#!/bin/tcsh -f

#
# Batch Processing of Training/Testing Samples
# NOTE: May take quite some time to execute
#
# Copyright (C) 2010 The MARF Research and Development Group
#
# $Id: marfcat,v 1.11 2011/01/14 00:31:30 mokhov Exp $
#

#
# Set environment variables, if/as needed
#

setenv CLASSPATH .:marf.jar
setenv EXTDIRS

echo "0: $0"
echo "1: $1"
echo "2: $2"
echo "3: $3"
echo "4: $4"
echo "5: $5"
echo "6: $6"
echo "7: $7"
echo "8: $8"
echo "9: $9"


#
# Set flags to use in the batch execution
#

#set java = 'java -ea -verify -Xmx512m'
#set java = 'java -Xmx512m'
#set java = 'java -Xmx2g -XX:-UseGCOverheadLimit'
#set java = 'java -Xmx1g -XX:-UseGCOverheadLimit'
#set java = 'java -Xmx512m -XX:-UseGCOverheadLimit'
set java = './javalimited.sh -Xmx512m -XX:-UseGCOverheadLimit'

java -d64 |& grep 'not supported'

if($? != 0) then
#	set java = 'java -Xmx2g -XX:-UseGCOverheadLimit -d64'
endif

set xmlvalidate = 'xmllint --schema sate_2010.xsd'
set evalt1 = ''
set evalt2 = ''

#set debug = '--debug'
set debug = ''
set graph = ''
#set graph = '-graph'
#set spectrogram = '-spectrogram'
set spectrogram = ''
set displayOrIdent = '--ident'
#set displayOrIdent = '--display-training-set'
set resultsPrefix = "$3"
set stats2latex = "./stats2latex.pl $resultsPrefix"

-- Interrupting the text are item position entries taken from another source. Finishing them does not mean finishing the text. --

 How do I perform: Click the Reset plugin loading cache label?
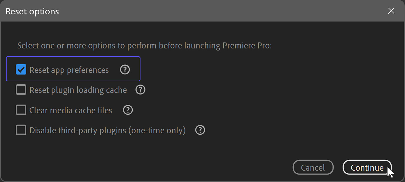coord(78,89)
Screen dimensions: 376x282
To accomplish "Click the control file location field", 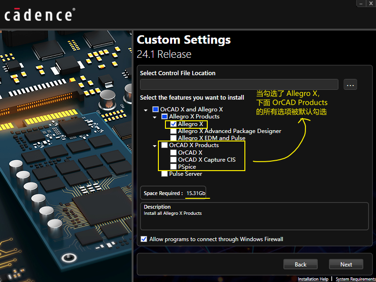I will coord(239,85).
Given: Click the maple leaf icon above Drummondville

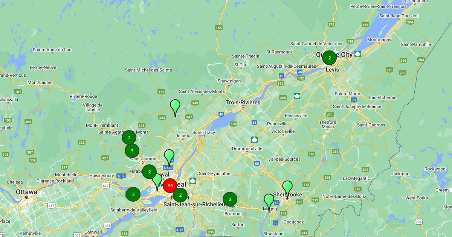Looking at the screenshot, I should 254,140.
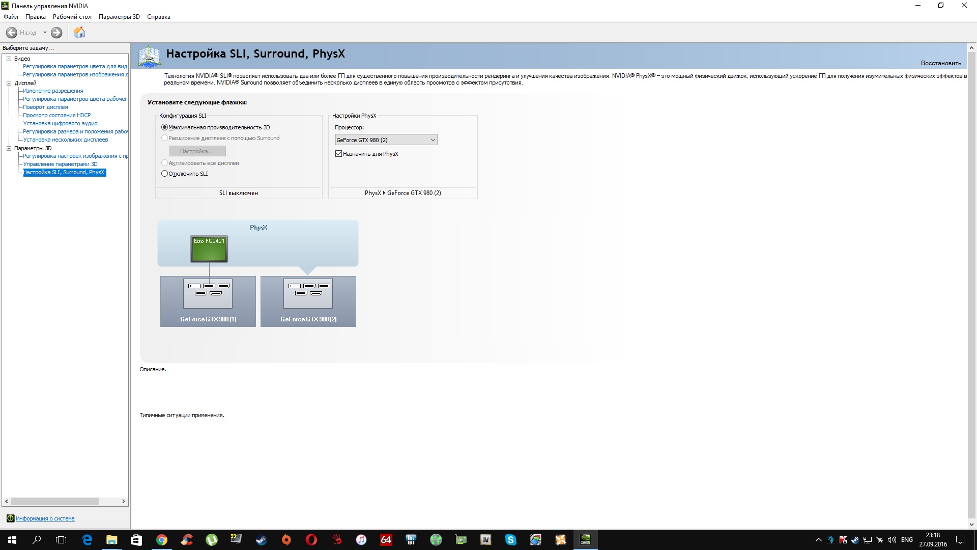This screenshot has width=977, height=550.
Task: Click the Home icon in toolbar
Action: [79, 33]
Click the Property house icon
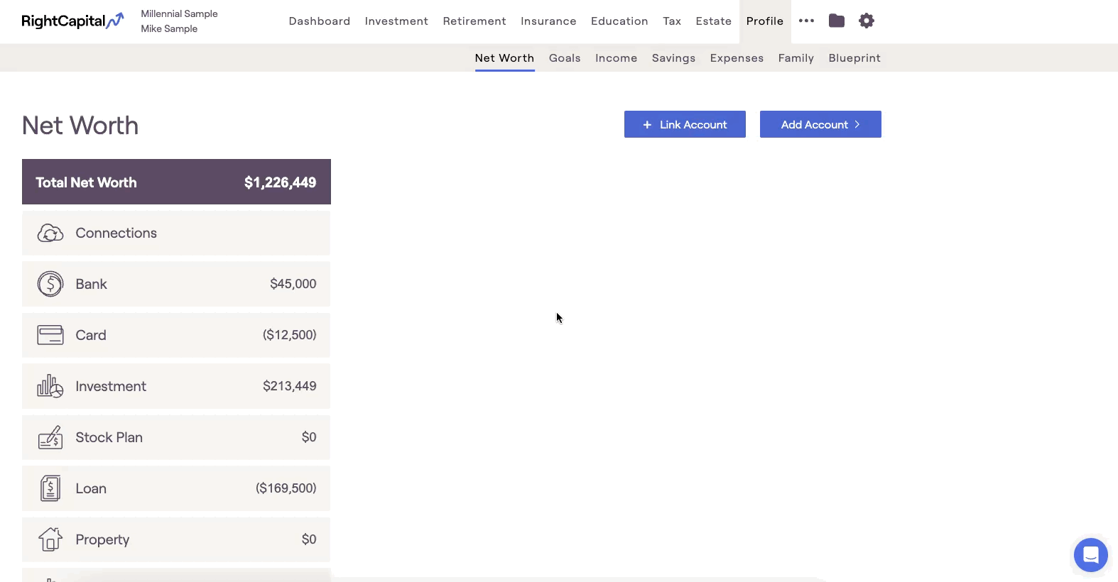The image size is (1118, 582). click(x=50, y=539)
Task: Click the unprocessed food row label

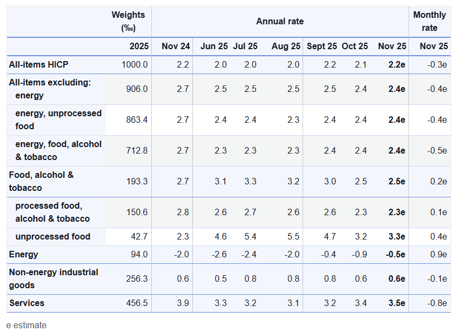Action: pos(52,237)
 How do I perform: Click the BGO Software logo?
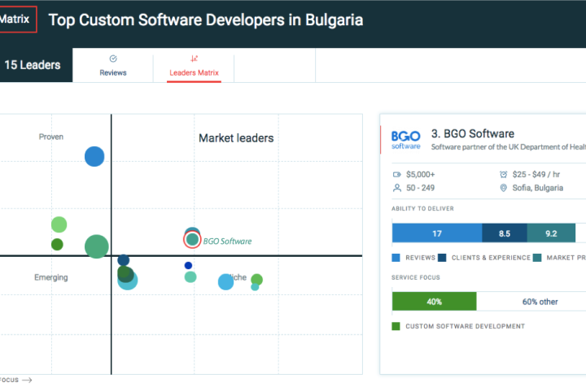pyautogui.click(x=405, y=140)
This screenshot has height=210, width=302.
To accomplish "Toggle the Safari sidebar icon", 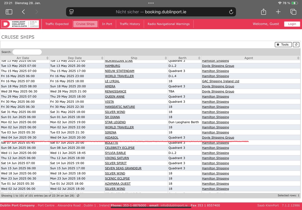I will (9, 12).
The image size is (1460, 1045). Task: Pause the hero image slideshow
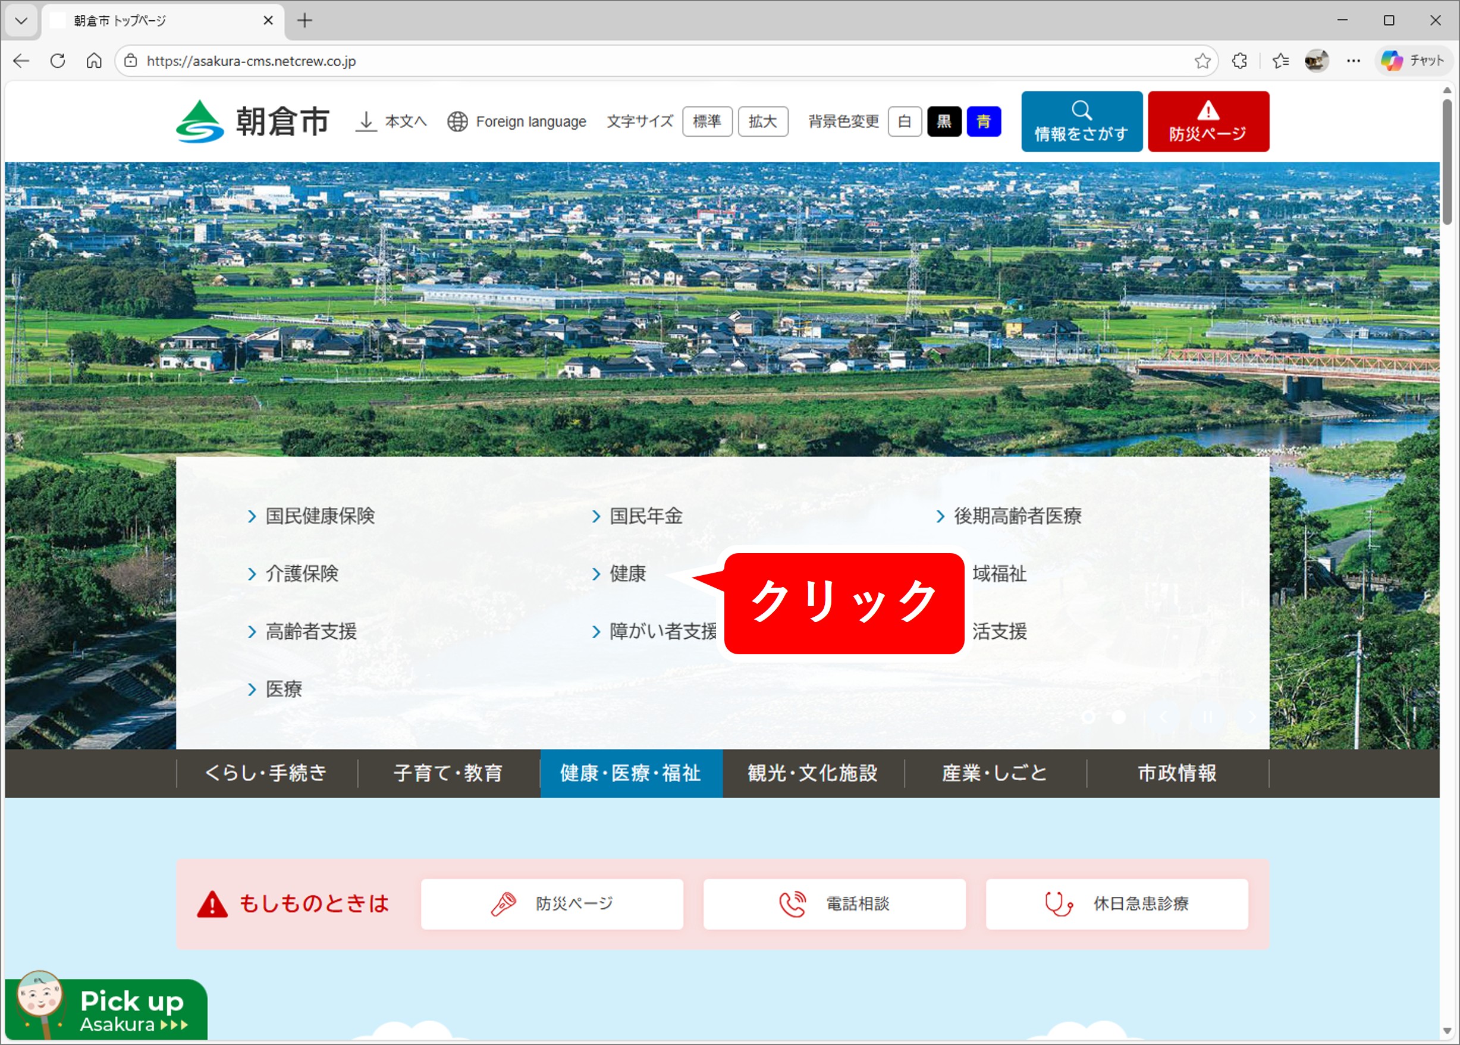click(1207, 717)
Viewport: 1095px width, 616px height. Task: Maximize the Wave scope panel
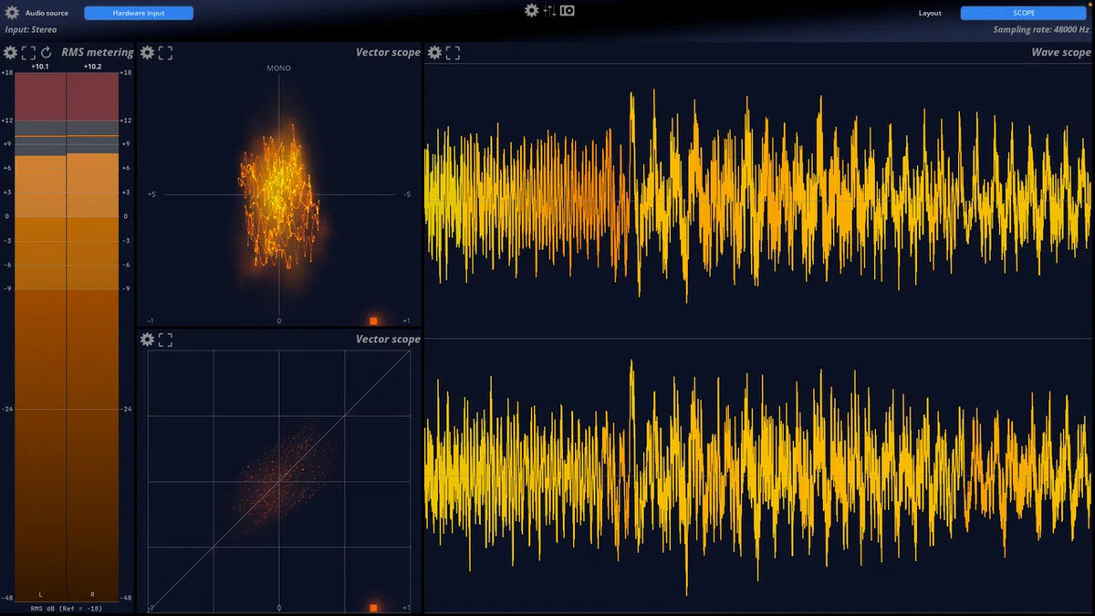pos(453,53)
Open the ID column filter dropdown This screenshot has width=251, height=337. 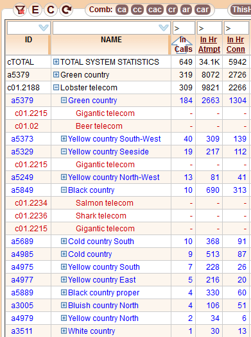pyautogui.click(x=44, y=28)
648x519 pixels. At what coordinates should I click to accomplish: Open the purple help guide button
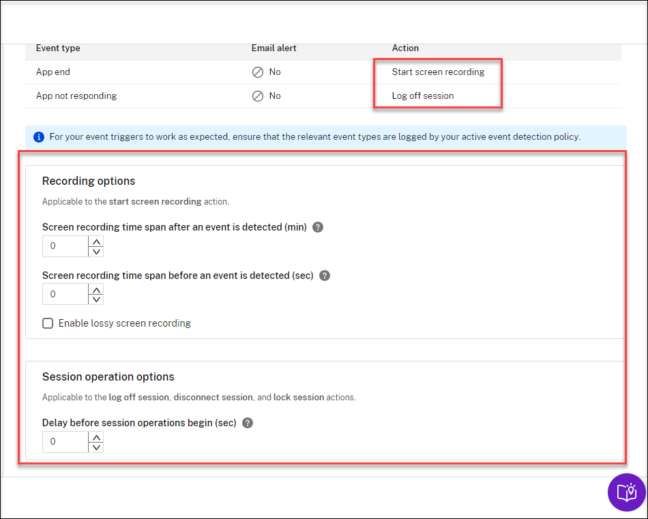tap(626, 492)
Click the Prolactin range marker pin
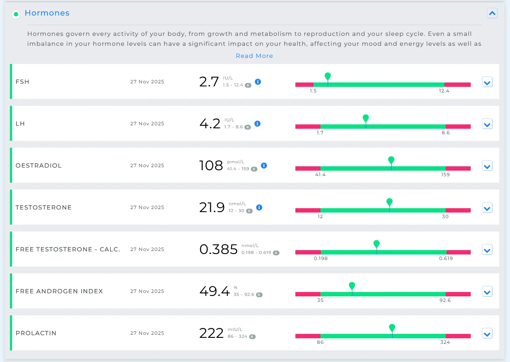 pos(392,328)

#set optionsNLP = "-char -interactive"
#set optionsNLP = "-char"

set train='--train'
set ident='--batch-ident'

# --full
set preprepListFull    = (-nopreprep -silence -noise -silence-noise)
set prepListFull       = (-norm -boost -low -high -band -bandstop -highpassboost -raw -endp -lowcfe -highcfe -bandcfe -bandstopcfe)
set featListFull       = (-fft -lpc -randfe -minmax -aggr)
set classListTrainFull = (-cheb -mah  -zipf -randcl -nn)
set classListTestFull  = (-eucl -cheb -mink -mah -diff -hamming -cos -zipf -randcl -nn)

# --fast
set prepListFast       = (-norm -boost -low -high -band -bandstop -highpassboost -raw -endp)
set featListFast       = (-fft -lpc -minmax -aggr)
set classListTrainFast = (-cheb)
set classListTestFast  = (-eucl -cheb -mink -diff -hamming -cos)

# --zipf-fast
set prepListZipfFast       = (-norm -boost -low -high -band -bandstop -highpassboost -raw -endp)
set featListZipfFast       = (-fft -lpc -minmax -aggr)
set classListTrainZipfFast = (-cheb -zipf)
set classListTestZipfFast  = (-zipf)

# --super-fast
set prepListSuperFast       = (-raw)
set featListSuperFast       = (-fft)
#set featListSuperFast       = (-fft -lpc)
set classListSuperTrainFast = (-cheb)
set classListSuperTestFast  = (-cheb)

# X: --pure-slow
#set prepListSlow       = (-lowcfe -highcfe -bandcfe -bandstopcfe)
#set featListSlow       = (-randfe)
#set classListTrainSlow = (-mah -randcl -nn)
#set classListTestSlow  = (-mah -randcl -nn)

# --slow1
set prepListSlow1       = (-norm -boost -low -high -band -bandstop -highpassboost -raw -endp -lowcfe -highcfe -bandcfe -bandstopcfe)
set featListSlow1       = (-fft -lpc -randfe -minmax -aggr)
set classListTrainSlow1 = (-mah -randcl -nn)
set classListTestSlow1  = (-mah -randcl -nn)

# --slow2
set prepListSlow2       = (-norm -boost -low -high -band -bandstop -highpassboost -raw -endp -lowcfe -highcfe -bandcfe -bandstopcfe)
set featListSlow2       = (-randfe)
set classListTrainSlow2 = (-cheb)
set classListTestSlow2  = (-eucl -cheb -mink -diff -hamming -cos)

# --slow3
set prepListSlow3       = (-lowcfe -highcfe -bandcfe -bandstopcfe)
set featListSlow3       = (-fft -lpc -minmax -aggr)
set classListTrainSlow3 = (-cheb)
set classListTestSlow3  = (-eucl -cheb -mink -diff -hamming -cos)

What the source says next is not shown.